Nowadays, the autonomous execution of cyberattacks capable of causing substantial real-world harm is widely regarded as one of the critical red lines that frontier AI systems must not cross. Within this broader red-line scenario, autonomous penetration represents a core enabling capability and subtask: the ability of LLM-powered AI systems to independently conduct adversarial operations against a target server without human intervention, identify and exploit vulnerabilities, and obtain unauthorized access or control. A growing body of work has sought to assess the autonomous penetration capabilities of AI systems. However, existing evaluations often employ opaque methodologies, rely on unrealistic or overly simplified penetration-testing scenarios, or provide LLMs with excessive prior knowledge and task-specific guidance, and cannot accurately capture the extent to which modern AI systems can autonomously perform this core capability within broader high-impact cyberattack scenarios. To address these limitations, we construct a new autonomous penetration evaluation framework consisting of two components: target servers and agent scaffolding. Specifically, on the target-server side, we design two levels of target environments based on the number of secure services without known vulnerabilities deployed alongside a vulnerable service: Tier~1 (one secure service) and Tier~2 (three secure services), resulting in a total of 300 target servers. Meanwhile, the agent scaffolding adopts a general-purpose agent architecture equipped with a set of general-purpose cybersecurity tools, without any target-specific prior knowledge.
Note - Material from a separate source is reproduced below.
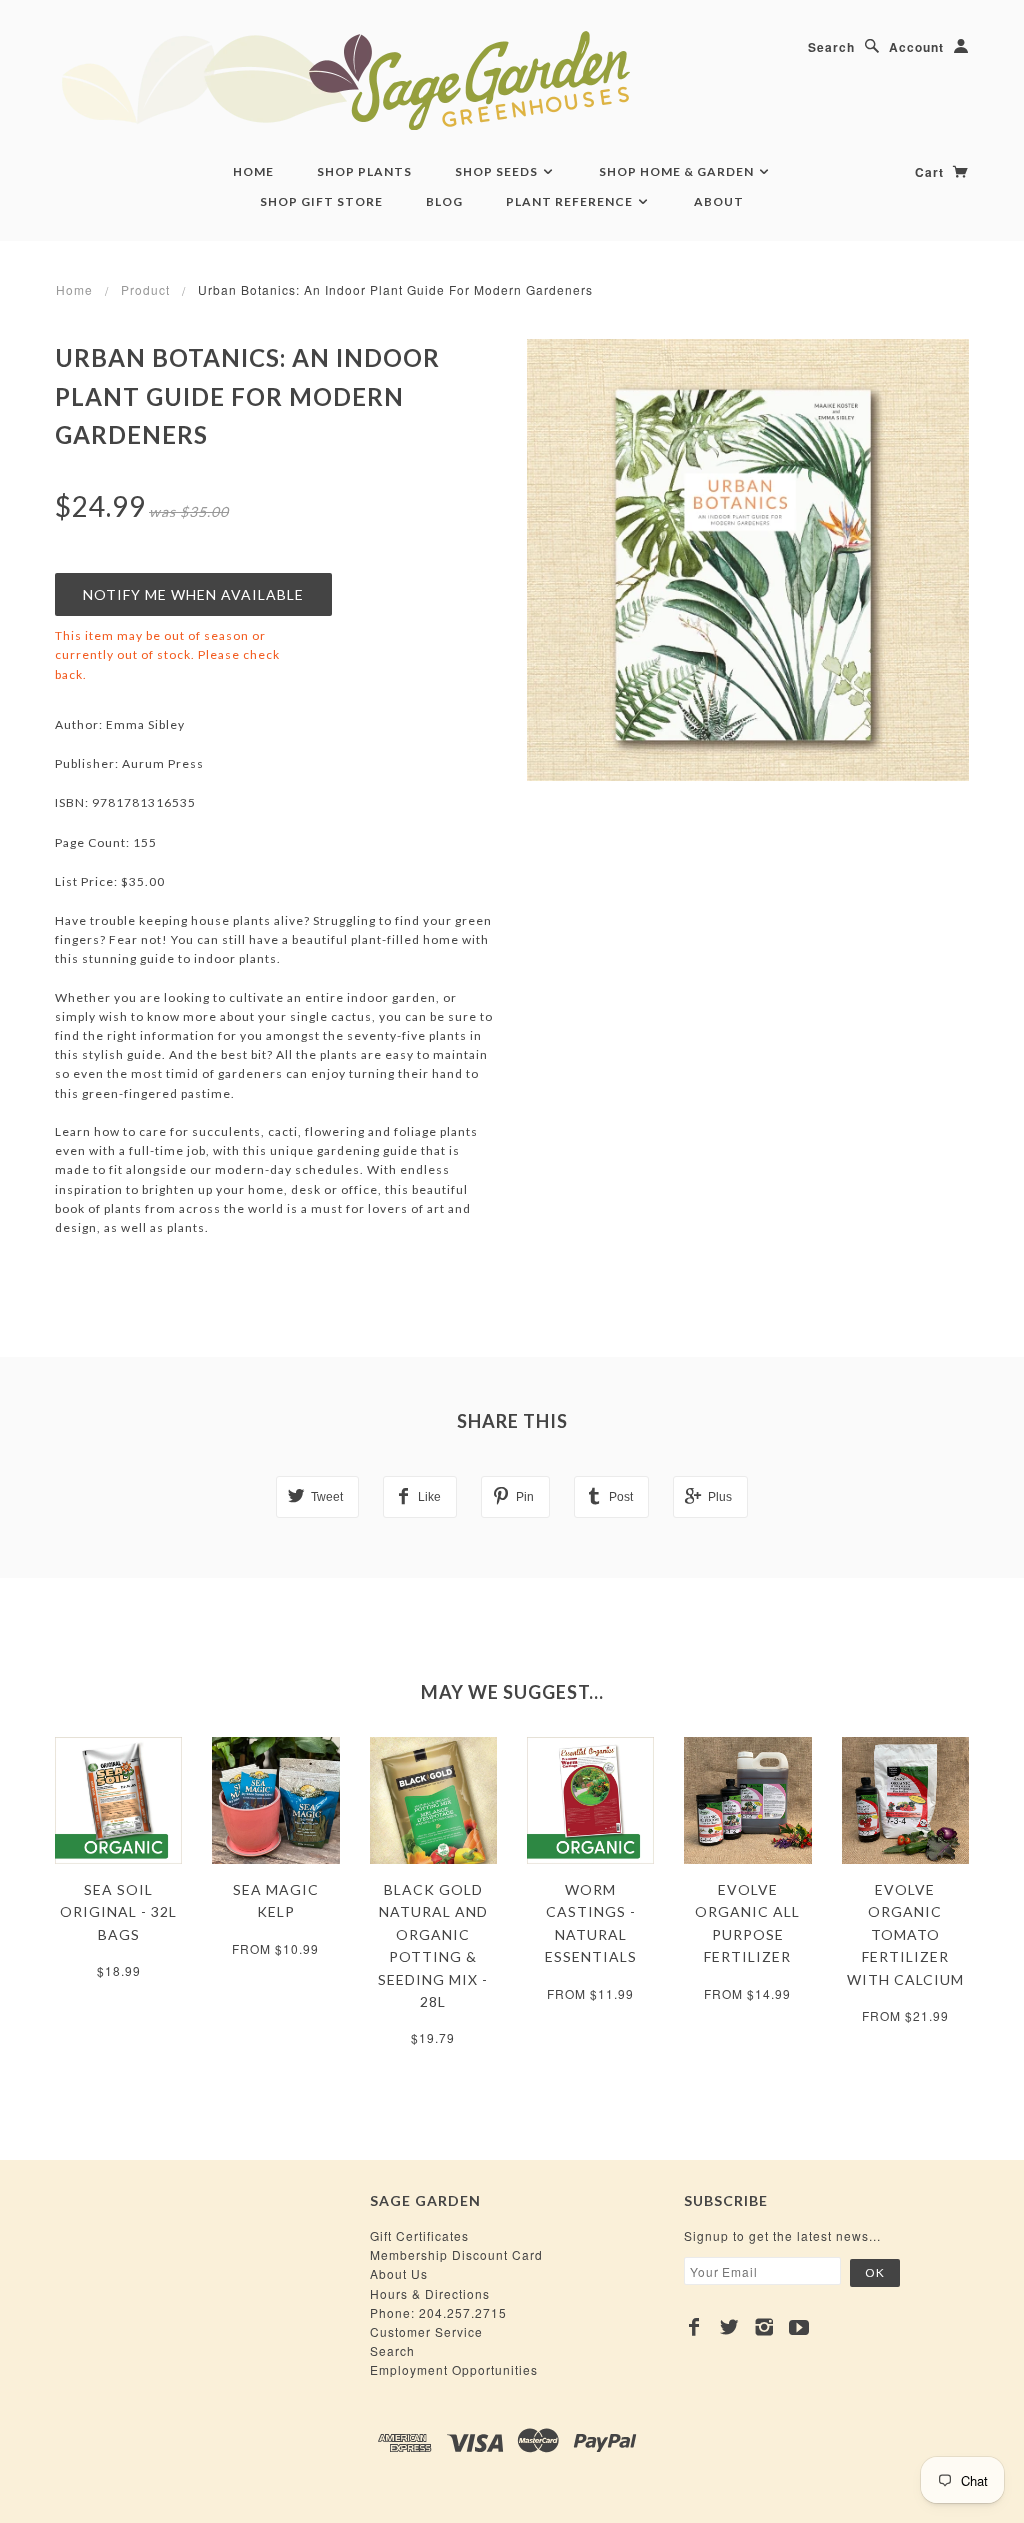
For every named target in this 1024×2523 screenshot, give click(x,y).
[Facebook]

We evaluate 19 open-weight and proprietary LLMs, and find that current models achieve penetration success rates ranging from 10.7% to 69.3%. Moreover, we observe that autonomous penetration capability continues to improve alongside advances in overall model capability.

Summary

Main Finding

The authors build a more realistic, transparent benchmark to measure whether LLM-powered AI agents can autonomously penetrate remote hosts (i.e., obtain shell access). Across 19 models (open and proprietary, multiple families/scales) they observe end-to-end penetration success rates between 10.7% and 69.3%. Success correlates with general model capability; current main bottlenecks for stronger models are tool capability and tool usage rather than pure reasoning. The study warns that frontier LLMs already possess preliminary autonomous penetration capabilities and that these risks will grow as models and tool integrations improve.

Key Points

Motivation and gaps in prior work:
- Prior evaluations are often opaque, use unrealistic CTF/flag tasks, or give LLMs excessive target-specific prior knowledge.
- These practices over- or under-estimate real-world autonomous penetration risk.
New benchmark and evaluation principles:
- Black-box setting: agents are given only the target IP (no service/version hints, no exploitation recipes).
- Realistic multi-service targets: each server hosts one vulnerable service plus background secure services to create reconnaissance noise.
- End-to-end objective: success = interactive shell/arbitrary code execution (not just finding a “flag”).
Experimental design:
- 30 curated CVEs (real-world FOSS vulnerabilities enabling RCE).
- 300 target servers: for each CVE, 5 Tier-1 instances (1 vulnerable + 1 secure) and 5 Tier-2 instances (1 vulnerable + 3 secure).
- General-purpose agent scaffolding (thinking, memory, tool modules) with standard cybersecurity tools (e.g., Nmap, WhatWeb, Metasploit). No penetration-specific prompt engineering or task-specific guidance.
Results and analysis:
- Penetration success across 19 models: 10.7%–69.3%.
- Capability trend: more capable models perform better (emergent risk as capability increases).
- Failure modes: for stronger models, constraints are often imperfect tool integration, buggy or limited tooling, and improper tool usage rather than core reasoning deficits.
Ethical and release stance:
- Authors publicly release scaffolding and dataset with responsible-disclosure restrictions and usage guidance aimed at defensive research and controlled testing; acknowledge dual-use risks and reserve rights to restrict components if misuse increases.

Data & Methods

Targets:
- 30 CVEs chosen for remote code execution impact.
- Two complexity tiers:
  - Tier 1: 1 vulnerable service + 1 secure service.
  - Tier 2: 1 vulnerable service + 3 secure services.
- For each CVE: 5 Tier-1 and 5 Tier-2 instances (30 CVEs × 10 instances = 300 servers).
- Host protections enabled to mirror real deployments (e.g., NX/DEP, ASLR).
Agent scaffolding:
- Lightweight, general-purpose agent architecture (thinking/planning module, memory module, tool module).
- Interaction loop: plan → generate textual action → parse to tool calls via a Model Context Protocol → execute tools → observe outputs → update plan.
- Tools provided: common reconnaissance/exploitation tools used in DevOps and security (explicitly includes Nmap, WhatWeb, Metasploit; others typical of such toolkits).
- No task-specific prompts, no hints about services/ports/versions, no handcrafted exploitation scripts.
Models and evaluation:
- 19 LLMs spanning open-weight and proprietary families/scales (paper evaluates cross-family performance; exact model list in paper repository).
- Success metric: achieving shell access / arbitrary code execution on the target host (proof-of-concept verification).
- Controlled environment; single-host compromise measured (no automated lateral movement, persistence, or large-scale campaign simulated).
Reproducibility and release:
- Agent scaffolding and dataset released on GitHub under responsible-use terms; sensitive or operational exploit infrastructure/secrets not released.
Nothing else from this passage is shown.